Radicalismos à parte, a iniciativa busca inserir no cotidiano do povão uma reflexão sobre qualidade de vida, poluição e viabilidade urbana. Um povão que muitas vezes esquece que o melhor mesmo é dar uma andada a pé, para estimular a saúde, ou mesmo que pegar um metrô pode ser muito mais rápido e mais barato do que ligar a caranga. Em diversas cidades do país, acontecem ações, inserções e campanhas de diversas ONGs, tudo para lembrar a rapazeada que hoje é o dia de Henry Ford se remexer no túmulo.

O Ministro das Cidades, Marcio Fortes, deu o exemplo. Pedalou agora há pouco com uma comitiva pelo Eixo Monumental para chamar a atenção da sociedade para o Dia Mundial Sem Carro e das ações da Política Nacional de Mobilidade Urbana. A bicicleata, como chamou o próprio Ministro, se dirigiu ao Centro de Convenções Ulysses Guimarães, onde está rolando o 10º Congresso Brasileiro de Municípios.

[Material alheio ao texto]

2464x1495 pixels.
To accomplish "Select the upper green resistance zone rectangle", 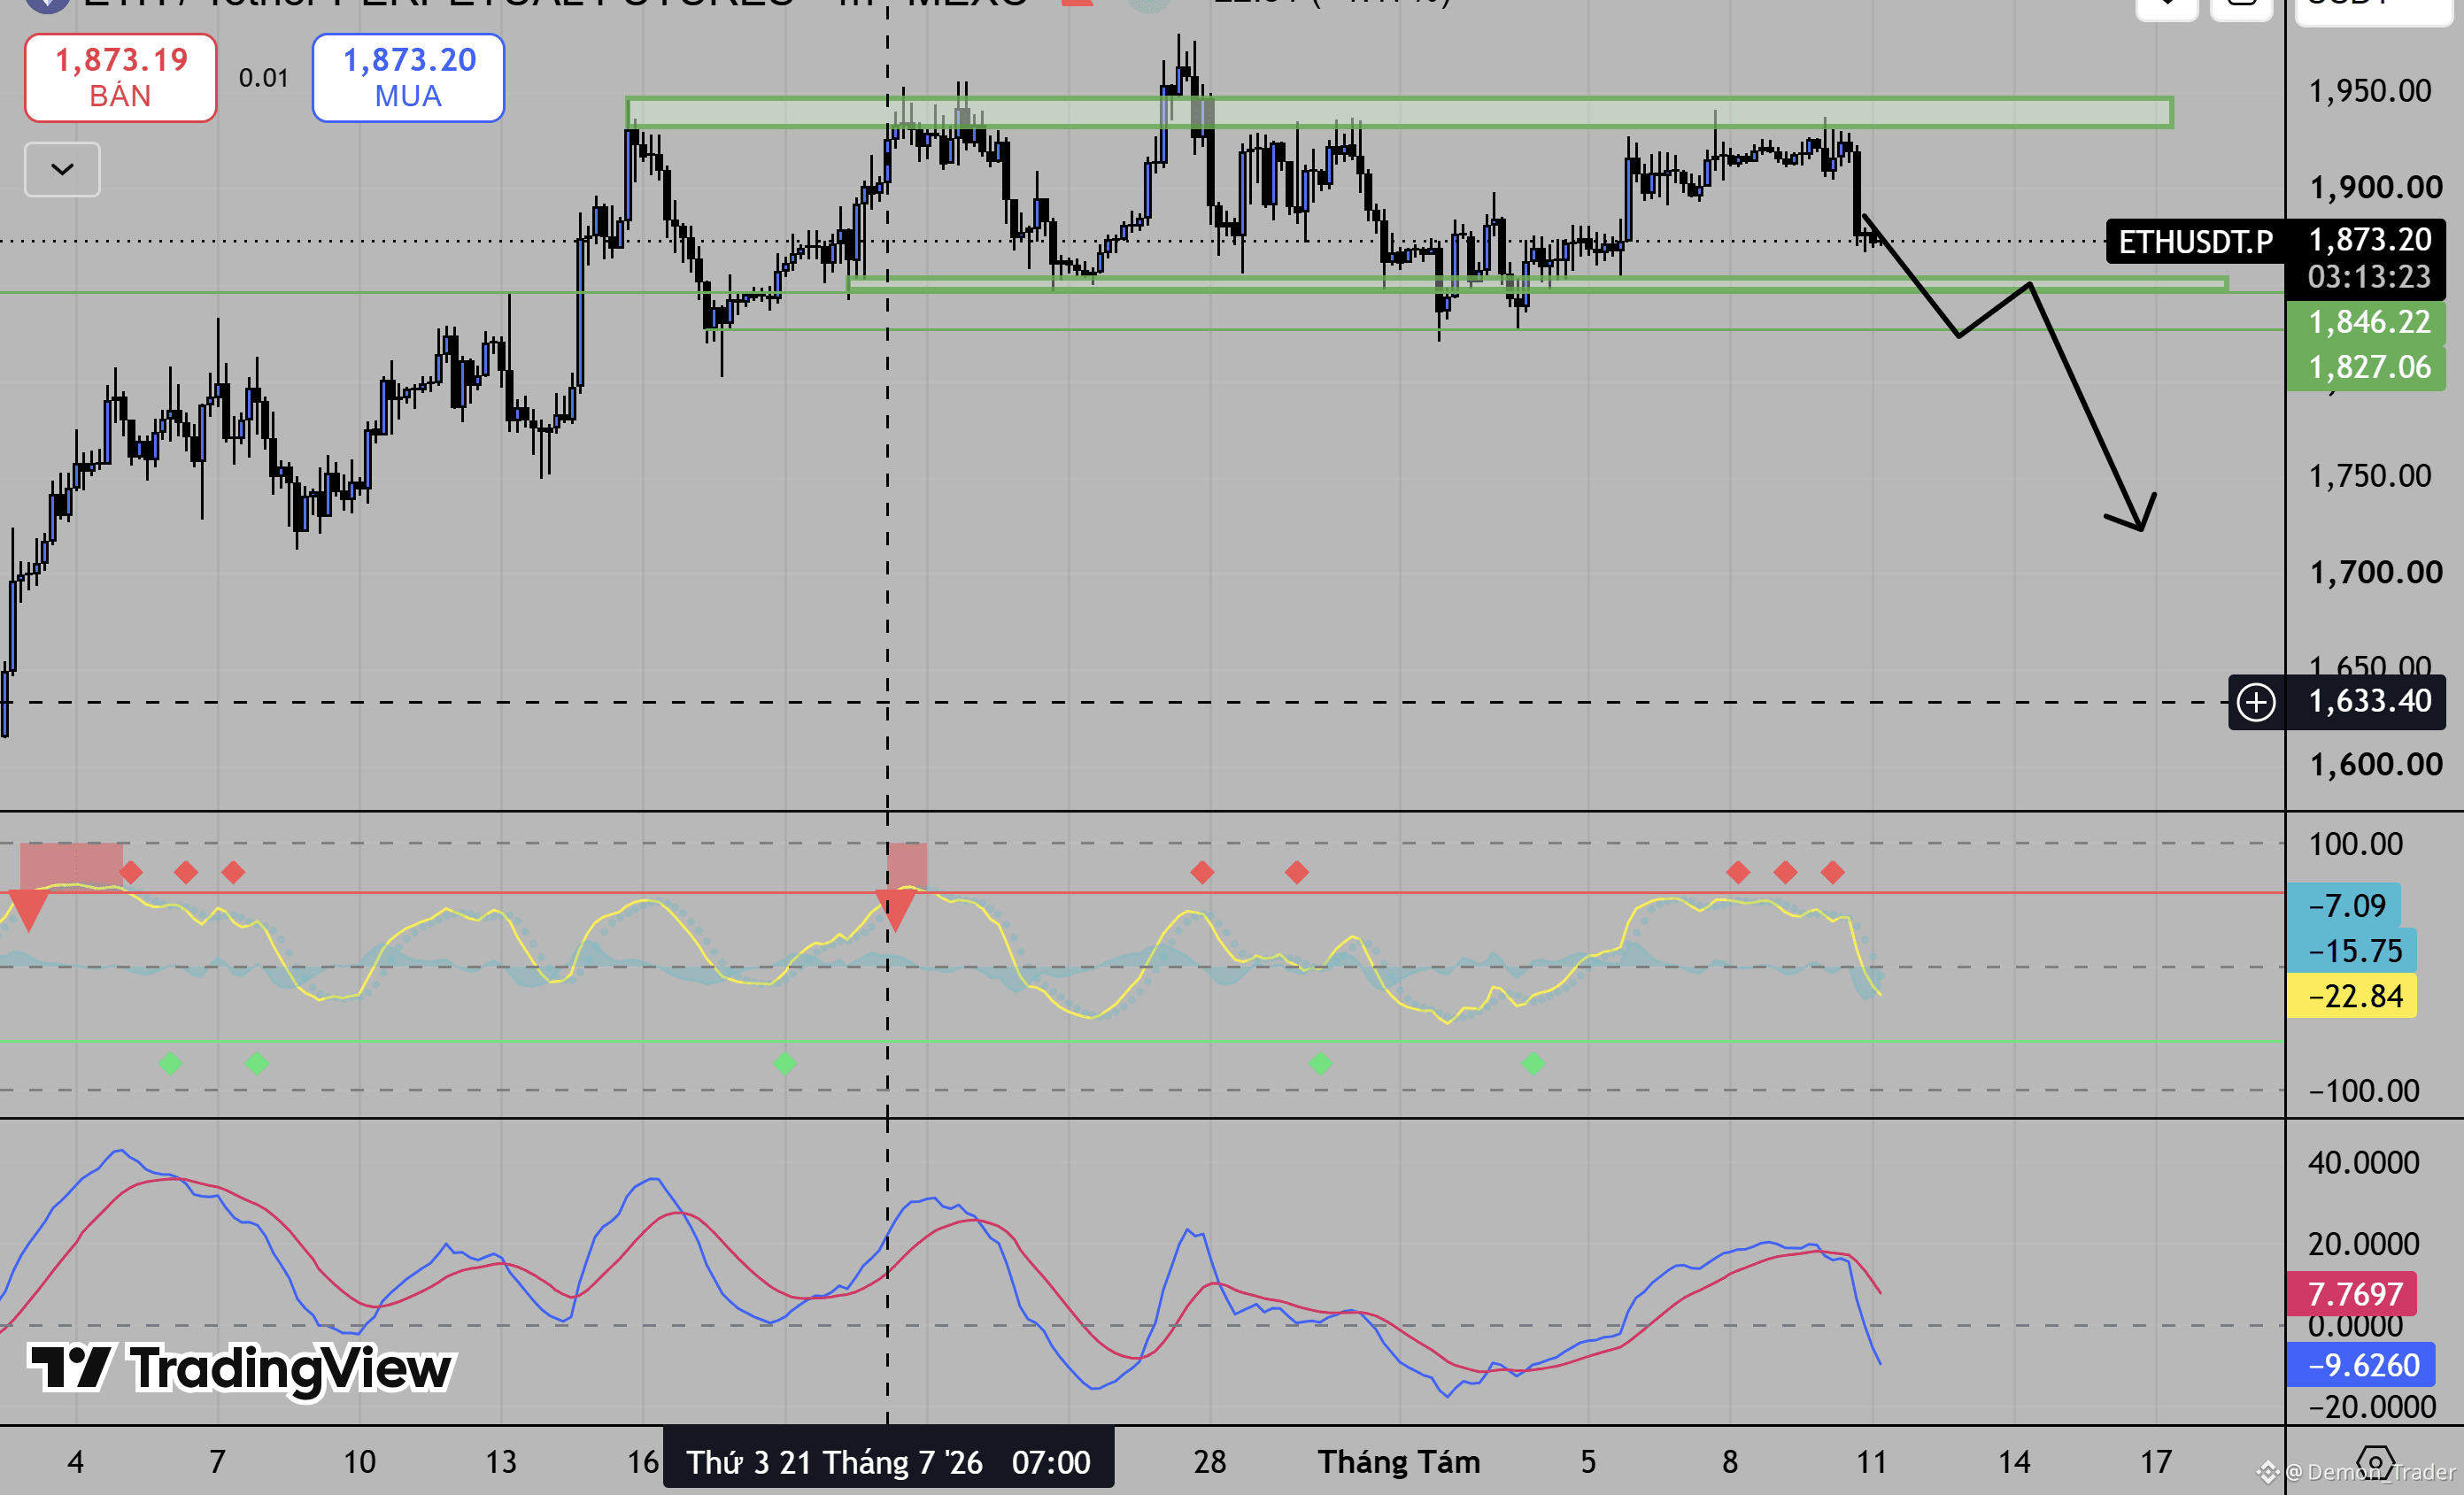I will coord(1399,112).
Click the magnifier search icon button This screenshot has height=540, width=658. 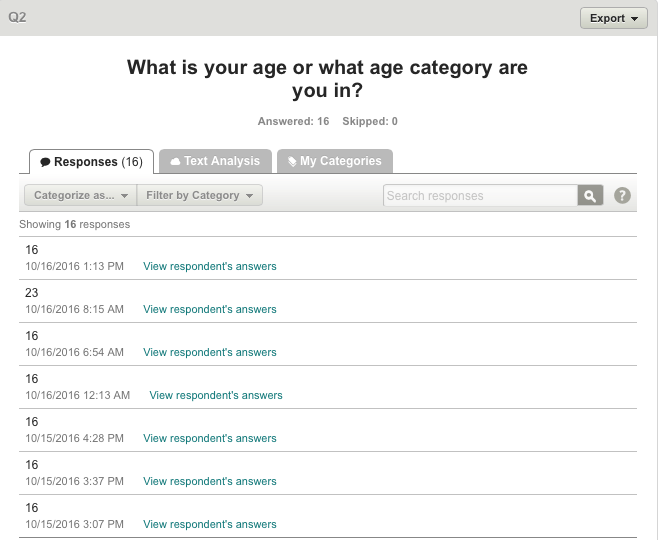coord(590,196)
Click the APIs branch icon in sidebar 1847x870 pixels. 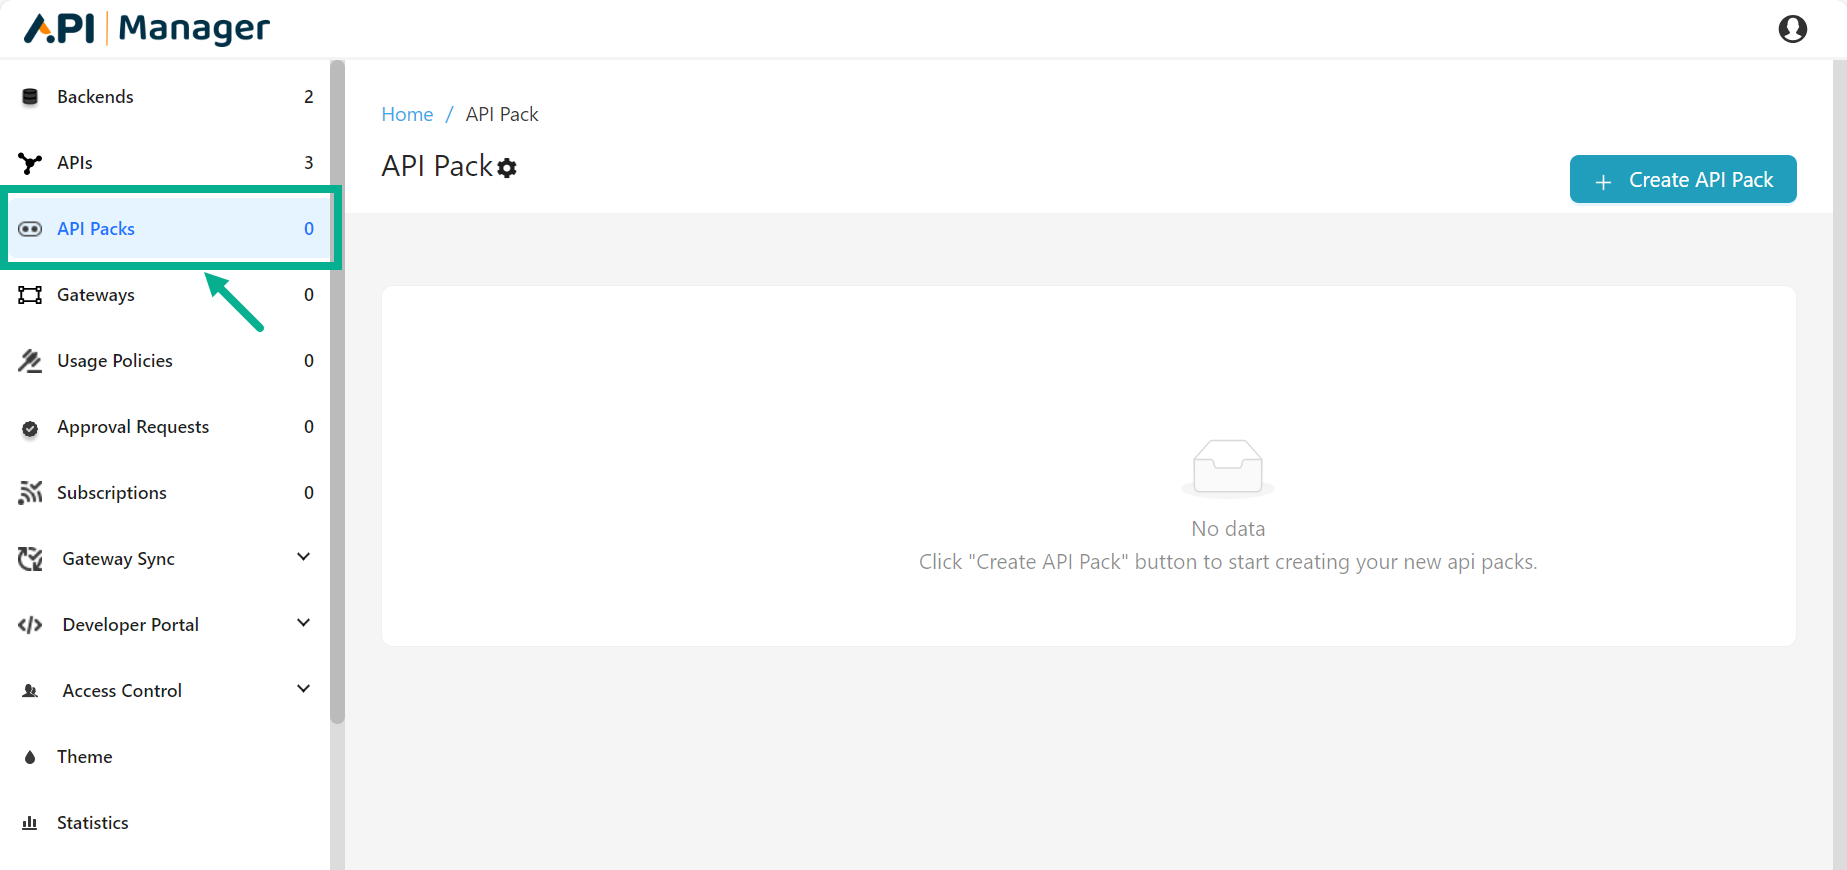[x=30, y=163]
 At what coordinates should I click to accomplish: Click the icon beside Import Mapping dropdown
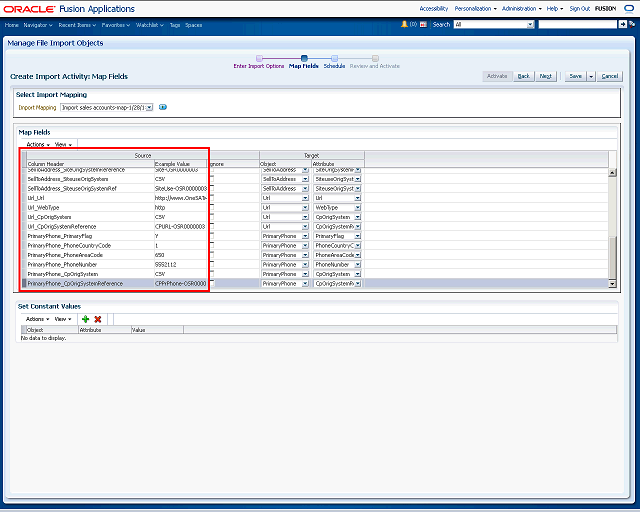tap(163, 107)
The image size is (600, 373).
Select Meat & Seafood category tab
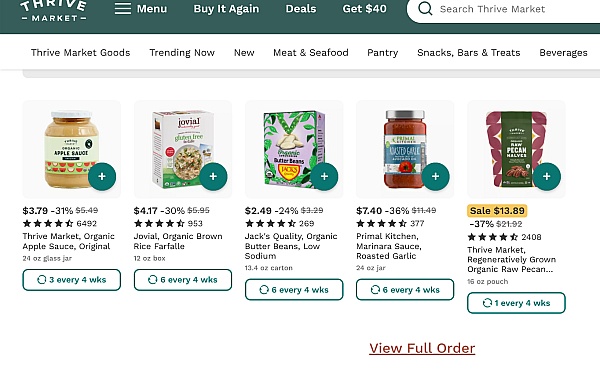pyautogui.click(x=311, y=52)
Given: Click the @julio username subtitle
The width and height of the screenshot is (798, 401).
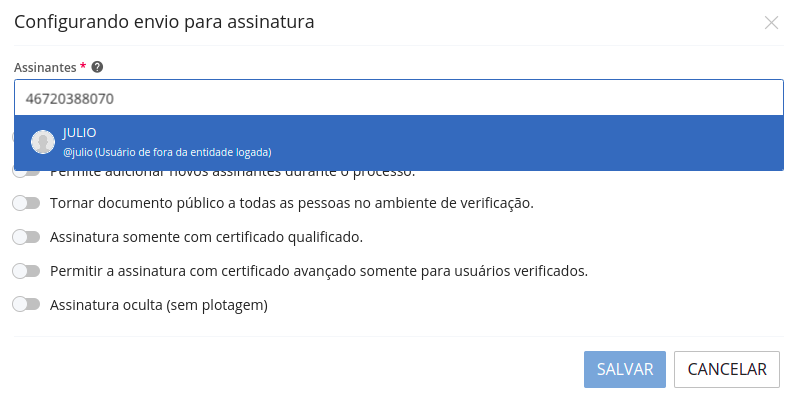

Segundo Fortes, a bicicleta é mais barata, menos poluente e deve sim ser adotada com seriedade pelas Prefeituras das grandes cidades do país. E, para isso, o Governo Federal garantiria os recursos para as construções e reformas.
Como o trânsito aqui em Maragogi, onde estou hoje, só tem engarrafamento mesmo de jangada e de redes de pescador, consegui aderir bem ao tal Dia Mundial. Resta saber se, na volta, meu carrinho não vai dar aquela esquentada na estrada e cuspir um fumaceiro preto feito o da semana passada. Agora, é esperar pra ver.